_WHAT THE EXERCISE ASKS_:
Write out the data below exactly, from its first line to the line containing "Enable the BonusBitcoin.co checkbox", that line included.

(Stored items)
=====
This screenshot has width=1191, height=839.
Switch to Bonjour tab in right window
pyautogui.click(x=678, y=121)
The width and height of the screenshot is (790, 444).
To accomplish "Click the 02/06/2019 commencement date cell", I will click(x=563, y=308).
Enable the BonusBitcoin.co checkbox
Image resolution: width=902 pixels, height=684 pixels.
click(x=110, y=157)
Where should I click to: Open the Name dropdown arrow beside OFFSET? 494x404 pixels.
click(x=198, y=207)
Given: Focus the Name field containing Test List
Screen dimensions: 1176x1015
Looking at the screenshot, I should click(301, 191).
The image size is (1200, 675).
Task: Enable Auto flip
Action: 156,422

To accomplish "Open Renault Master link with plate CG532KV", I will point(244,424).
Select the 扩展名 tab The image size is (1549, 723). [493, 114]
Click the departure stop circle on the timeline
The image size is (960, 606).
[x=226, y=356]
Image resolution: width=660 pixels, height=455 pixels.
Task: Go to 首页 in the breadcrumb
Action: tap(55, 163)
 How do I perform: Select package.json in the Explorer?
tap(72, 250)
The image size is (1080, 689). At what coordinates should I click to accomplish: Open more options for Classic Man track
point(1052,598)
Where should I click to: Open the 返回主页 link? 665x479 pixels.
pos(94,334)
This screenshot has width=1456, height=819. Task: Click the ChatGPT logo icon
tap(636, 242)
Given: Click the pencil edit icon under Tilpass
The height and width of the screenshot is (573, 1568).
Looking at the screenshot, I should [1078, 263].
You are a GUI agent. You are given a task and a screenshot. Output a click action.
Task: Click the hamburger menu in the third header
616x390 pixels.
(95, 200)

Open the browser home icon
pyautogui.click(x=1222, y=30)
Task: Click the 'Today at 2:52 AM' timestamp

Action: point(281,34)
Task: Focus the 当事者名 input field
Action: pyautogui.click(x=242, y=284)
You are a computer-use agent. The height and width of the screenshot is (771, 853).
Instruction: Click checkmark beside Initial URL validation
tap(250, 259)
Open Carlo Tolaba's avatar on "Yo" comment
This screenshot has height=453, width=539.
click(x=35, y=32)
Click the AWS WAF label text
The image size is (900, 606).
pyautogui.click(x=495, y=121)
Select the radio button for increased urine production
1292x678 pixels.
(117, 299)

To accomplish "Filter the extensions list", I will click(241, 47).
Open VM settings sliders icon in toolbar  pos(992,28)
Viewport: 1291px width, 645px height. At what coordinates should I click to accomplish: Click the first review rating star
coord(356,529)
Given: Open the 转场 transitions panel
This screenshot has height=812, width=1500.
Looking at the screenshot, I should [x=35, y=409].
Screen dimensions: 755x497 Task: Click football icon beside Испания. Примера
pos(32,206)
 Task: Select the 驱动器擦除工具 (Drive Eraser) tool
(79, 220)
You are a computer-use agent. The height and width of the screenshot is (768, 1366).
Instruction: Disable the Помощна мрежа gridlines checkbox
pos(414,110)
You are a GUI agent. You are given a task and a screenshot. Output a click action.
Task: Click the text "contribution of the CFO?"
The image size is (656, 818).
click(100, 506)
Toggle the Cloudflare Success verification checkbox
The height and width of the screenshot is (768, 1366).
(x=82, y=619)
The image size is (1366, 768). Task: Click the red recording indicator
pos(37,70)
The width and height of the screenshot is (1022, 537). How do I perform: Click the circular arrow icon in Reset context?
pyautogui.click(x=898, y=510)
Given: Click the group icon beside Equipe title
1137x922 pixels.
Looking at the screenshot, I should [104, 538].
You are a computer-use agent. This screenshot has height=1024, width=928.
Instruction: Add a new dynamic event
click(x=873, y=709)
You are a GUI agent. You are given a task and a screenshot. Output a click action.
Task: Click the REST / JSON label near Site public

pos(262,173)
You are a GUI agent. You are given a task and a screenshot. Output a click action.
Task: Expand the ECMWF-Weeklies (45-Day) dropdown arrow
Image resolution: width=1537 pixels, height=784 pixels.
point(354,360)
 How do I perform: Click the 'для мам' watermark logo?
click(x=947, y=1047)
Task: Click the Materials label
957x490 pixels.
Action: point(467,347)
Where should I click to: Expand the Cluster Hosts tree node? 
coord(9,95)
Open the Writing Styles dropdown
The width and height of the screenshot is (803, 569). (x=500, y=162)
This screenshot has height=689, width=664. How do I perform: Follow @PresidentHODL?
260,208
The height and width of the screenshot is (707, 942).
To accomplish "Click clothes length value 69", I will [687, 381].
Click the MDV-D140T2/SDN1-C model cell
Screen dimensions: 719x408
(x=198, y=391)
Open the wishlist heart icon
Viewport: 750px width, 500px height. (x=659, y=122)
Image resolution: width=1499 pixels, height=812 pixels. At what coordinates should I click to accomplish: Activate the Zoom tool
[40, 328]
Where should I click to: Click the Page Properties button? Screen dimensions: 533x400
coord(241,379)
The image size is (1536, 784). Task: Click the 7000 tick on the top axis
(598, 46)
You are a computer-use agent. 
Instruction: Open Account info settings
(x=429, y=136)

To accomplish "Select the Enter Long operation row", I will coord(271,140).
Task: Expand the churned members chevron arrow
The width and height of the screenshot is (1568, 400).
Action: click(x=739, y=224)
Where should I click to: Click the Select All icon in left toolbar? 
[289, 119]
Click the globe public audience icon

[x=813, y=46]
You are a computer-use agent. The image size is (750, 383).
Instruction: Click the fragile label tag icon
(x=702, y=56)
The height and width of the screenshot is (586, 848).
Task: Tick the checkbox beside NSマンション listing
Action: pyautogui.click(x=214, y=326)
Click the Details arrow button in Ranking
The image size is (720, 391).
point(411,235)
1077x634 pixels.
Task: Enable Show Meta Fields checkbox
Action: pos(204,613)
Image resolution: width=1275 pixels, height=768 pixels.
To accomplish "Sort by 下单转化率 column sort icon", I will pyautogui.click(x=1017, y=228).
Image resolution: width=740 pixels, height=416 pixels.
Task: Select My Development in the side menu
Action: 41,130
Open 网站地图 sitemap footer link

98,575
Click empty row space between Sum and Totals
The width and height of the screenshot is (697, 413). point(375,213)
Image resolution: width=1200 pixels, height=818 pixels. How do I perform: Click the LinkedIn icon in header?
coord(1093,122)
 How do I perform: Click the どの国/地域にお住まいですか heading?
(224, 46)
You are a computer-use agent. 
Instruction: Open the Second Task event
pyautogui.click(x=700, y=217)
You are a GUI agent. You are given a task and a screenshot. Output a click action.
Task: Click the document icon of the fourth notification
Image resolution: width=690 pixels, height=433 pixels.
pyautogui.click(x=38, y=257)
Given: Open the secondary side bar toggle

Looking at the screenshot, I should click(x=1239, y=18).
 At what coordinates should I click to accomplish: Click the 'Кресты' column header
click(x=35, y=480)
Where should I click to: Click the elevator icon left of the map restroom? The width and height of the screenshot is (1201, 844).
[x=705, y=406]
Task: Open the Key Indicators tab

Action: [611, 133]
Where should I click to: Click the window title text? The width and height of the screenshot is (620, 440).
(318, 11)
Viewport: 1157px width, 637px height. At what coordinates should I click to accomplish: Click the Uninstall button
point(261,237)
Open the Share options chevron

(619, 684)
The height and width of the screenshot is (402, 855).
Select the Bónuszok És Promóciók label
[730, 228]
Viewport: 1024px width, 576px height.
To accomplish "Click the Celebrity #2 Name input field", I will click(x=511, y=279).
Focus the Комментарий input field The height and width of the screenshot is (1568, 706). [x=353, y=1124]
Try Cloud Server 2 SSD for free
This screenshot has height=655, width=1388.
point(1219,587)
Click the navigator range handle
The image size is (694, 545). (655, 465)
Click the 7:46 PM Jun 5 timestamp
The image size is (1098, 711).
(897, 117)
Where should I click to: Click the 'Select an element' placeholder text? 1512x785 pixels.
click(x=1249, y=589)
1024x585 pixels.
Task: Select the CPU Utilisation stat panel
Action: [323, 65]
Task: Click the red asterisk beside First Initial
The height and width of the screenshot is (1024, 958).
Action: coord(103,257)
=====
_TASK RESPONSE_:
This screenshot has width=1191, height=839.
Switch to Bonjour tab in right window
pyautogui.click(x=678, y=121)
The width and height of the screenshot is (790, 444).
To accomplish "Click the 02/06/2019 commencement date cell", I will click(x=563, y=308).
Enable the BonusBitcoin.co checkbox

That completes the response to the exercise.